However, this does not match the reported registers, as x0 == 0x8000000000000001 in comment 0 (careful, these are 64 bits registers)

Running without fjcvtsz yield the same register value, and given the test case I would not expect any additional code path.

We switched the fuzzing to ARMv9 and this is now a fuzzblocker.

Whiteboard: [jsbugmon:update,bisect] → [jsbugmon:update,bisect][fuzzblocker]

The std::denorm_min() value already compute the minimal value, even when denormals are disabled.
The problem comes from MIN_VALUE which baked in the denormal minimal value, instead of the minimal value depending on the execution context.

Trying to change MIN_VALUE as follows:

JS_PSG("MIN_VALUE", NumberMinValue, JSPROP_PERMANENT),

where NumberMinValue is defined as:

bool NumberMinValue(JSContext* cx, unsigned argc, Value* vp) {
  CallArgs args = CallArgsFromVp(argc, vp);
  args.rval().setDouble(MinNumberValue<double>());
  return true;
}

causes the failure of test262/built-ins/Object/getOwnPropertyDescriptor/15.2.3.3-4-197.js
Even when denormals are not disabled. I do not know to which extend this we can violate the ECMAScript spec in these conditions…

However, fixing MIN_VALUE to actually be a valid double value does not seems to fix the crash on WebAssembly entry…

Flags: needinfo?(padenot)

(In reply to Nicolas B. Pierron [:nbp] from comment #9)

However, fixing MIN_VALUE to actually be a valid double value does not seems to fix the crash on WebAssembly entry…

This does fix the issue … the problems are that:

  • std::numeric_limits<double>::denorm_min() does not seems to work as described and only returns the denormal value.
  • Optimizing compilers are elide conditions which are comparing denorm_min against zero as false, despite being an unknown fact at runtime.

(In reply to Nicolas B. Pierron [:nbp] from comment #6)

Paul, do you see any issue with changing MinNumberValue to reflect the disabled denormals?

I don't, but that doesn't mean much.

This bug prevents fuzzing from making progress; however, it has low severity. It is important for fuzz blocker bugs to be addressed in a timely manner (see here why?).
:nbp, could you consider increasing the severity?

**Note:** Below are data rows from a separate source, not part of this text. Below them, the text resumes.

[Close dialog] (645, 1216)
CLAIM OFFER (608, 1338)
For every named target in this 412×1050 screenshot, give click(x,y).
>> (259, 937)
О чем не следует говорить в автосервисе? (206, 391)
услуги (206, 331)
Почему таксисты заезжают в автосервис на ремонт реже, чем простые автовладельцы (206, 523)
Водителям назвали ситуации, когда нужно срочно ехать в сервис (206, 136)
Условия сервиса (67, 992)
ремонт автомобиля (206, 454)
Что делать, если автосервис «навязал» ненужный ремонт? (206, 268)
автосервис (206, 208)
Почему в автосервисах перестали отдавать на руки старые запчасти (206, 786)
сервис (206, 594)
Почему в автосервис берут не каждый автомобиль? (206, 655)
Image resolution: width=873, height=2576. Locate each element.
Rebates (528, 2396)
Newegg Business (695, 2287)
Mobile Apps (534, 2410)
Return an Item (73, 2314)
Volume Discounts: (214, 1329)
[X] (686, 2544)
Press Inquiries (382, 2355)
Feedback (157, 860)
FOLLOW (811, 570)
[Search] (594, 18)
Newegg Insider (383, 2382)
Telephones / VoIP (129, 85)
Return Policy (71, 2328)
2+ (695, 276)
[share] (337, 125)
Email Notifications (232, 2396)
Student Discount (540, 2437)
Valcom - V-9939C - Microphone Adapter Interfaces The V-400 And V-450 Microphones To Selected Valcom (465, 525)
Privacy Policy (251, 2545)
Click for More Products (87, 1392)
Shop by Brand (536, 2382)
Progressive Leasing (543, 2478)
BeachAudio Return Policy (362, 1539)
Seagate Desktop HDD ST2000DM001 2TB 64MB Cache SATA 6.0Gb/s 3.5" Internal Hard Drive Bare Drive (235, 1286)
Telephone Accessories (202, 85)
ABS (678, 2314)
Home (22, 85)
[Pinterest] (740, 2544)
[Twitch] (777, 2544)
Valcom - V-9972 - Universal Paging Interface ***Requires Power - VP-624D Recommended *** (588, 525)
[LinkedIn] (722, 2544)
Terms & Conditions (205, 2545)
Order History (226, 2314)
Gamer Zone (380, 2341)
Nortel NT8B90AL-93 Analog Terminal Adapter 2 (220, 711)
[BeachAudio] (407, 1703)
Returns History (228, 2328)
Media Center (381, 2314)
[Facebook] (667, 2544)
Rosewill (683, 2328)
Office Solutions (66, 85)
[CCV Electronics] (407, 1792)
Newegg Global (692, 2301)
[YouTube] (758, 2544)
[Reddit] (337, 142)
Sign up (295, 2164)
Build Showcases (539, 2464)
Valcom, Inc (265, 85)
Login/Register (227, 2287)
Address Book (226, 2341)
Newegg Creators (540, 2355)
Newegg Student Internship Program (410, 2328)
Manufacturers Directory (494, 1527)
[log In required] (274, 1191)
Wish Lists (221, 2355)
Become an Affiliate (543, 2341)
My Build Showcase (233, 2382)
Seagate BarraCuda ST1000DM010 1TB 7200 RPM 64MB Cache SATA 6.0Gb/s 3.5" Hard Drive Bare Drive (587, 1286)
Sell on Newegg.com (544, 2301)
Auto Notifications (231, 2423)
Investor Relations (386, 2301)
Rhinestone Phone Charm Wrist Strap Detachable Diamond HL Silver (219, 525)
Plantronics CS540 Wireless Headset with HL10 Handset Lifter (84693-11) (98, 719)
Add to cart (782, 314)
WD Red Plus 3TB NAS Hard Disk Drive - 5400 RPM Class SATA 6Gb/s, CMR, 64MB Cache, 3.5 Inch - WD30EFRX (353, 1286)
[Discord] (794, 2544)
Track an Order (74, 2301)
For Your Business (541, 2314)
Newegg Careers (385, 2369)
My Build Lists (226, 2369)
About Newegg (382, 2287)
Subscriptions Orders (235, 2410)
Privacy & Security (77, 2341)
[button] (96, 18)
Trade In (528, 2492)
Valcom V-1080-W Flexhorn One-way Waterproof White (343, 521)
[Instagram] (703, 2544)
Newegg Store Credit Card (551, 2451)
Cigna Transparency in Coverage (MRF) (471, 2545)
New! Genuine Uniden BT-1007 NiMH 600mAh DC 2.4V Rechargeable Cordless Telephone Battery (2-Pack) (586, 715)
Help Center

For more information, please visit BugBot documentation.

Flags: needinfo?(nicolas.b.pierron)

I do not understand this code … The input value is 0x8000000000000001, which should be interpreted to -0 when denormals are disabled.

Arm64 check if the double has to be boxed and and thus jump into CoerceInPlace_JitEntry, which check that this is a number and determine that there is nothing to be done, and thus does nothing, before hitting a break point because we failed to convertValueToWasmAnyRef.

x64 successfully convert the same value to an int32 value of 1. Which from my point of view is even more incorrect than the arm64 behavior.

I have a few questions which are preventing me to make progress as I do not understand what this code is supposed to do:

  • Why convertValueToWasmAnyRef and branchValueConvertsToWasmAnyRefInline fail when we have double inputs? I understand that we might be interested in coercing double to int32, but I do not understand why we fallback to CoerceInPlace_JitEntry or hit a breakpoint if we cannot give a double input. Are double inputs supposed to be handled elsewhere?
  • Why AnyRef goes through all these checks? If AnyRef is supposed to represent any JS::Value, shouldn't this be a no-op?
Flags: needinfo?(nicolas.b.pierron) → needinfo?(rhunt)

(In reply to Nicolas B. Pierron [:nbp] from comment #14)

I have a few questions which are preventing me to make progress as I do not understand what this code is supposed to do:

  • Why convertValueToWasmAnyRef and branchValueConvertsToWasmAnyRefInline fail when we have double inputs? I understand that we might be interested in coercing double to int32, but I do not understand why we fallback to CoerceInPlace_JitEntry or hit a breakpoint if we cannot give a double input. Are double inputs supposed to be handled elsewhere?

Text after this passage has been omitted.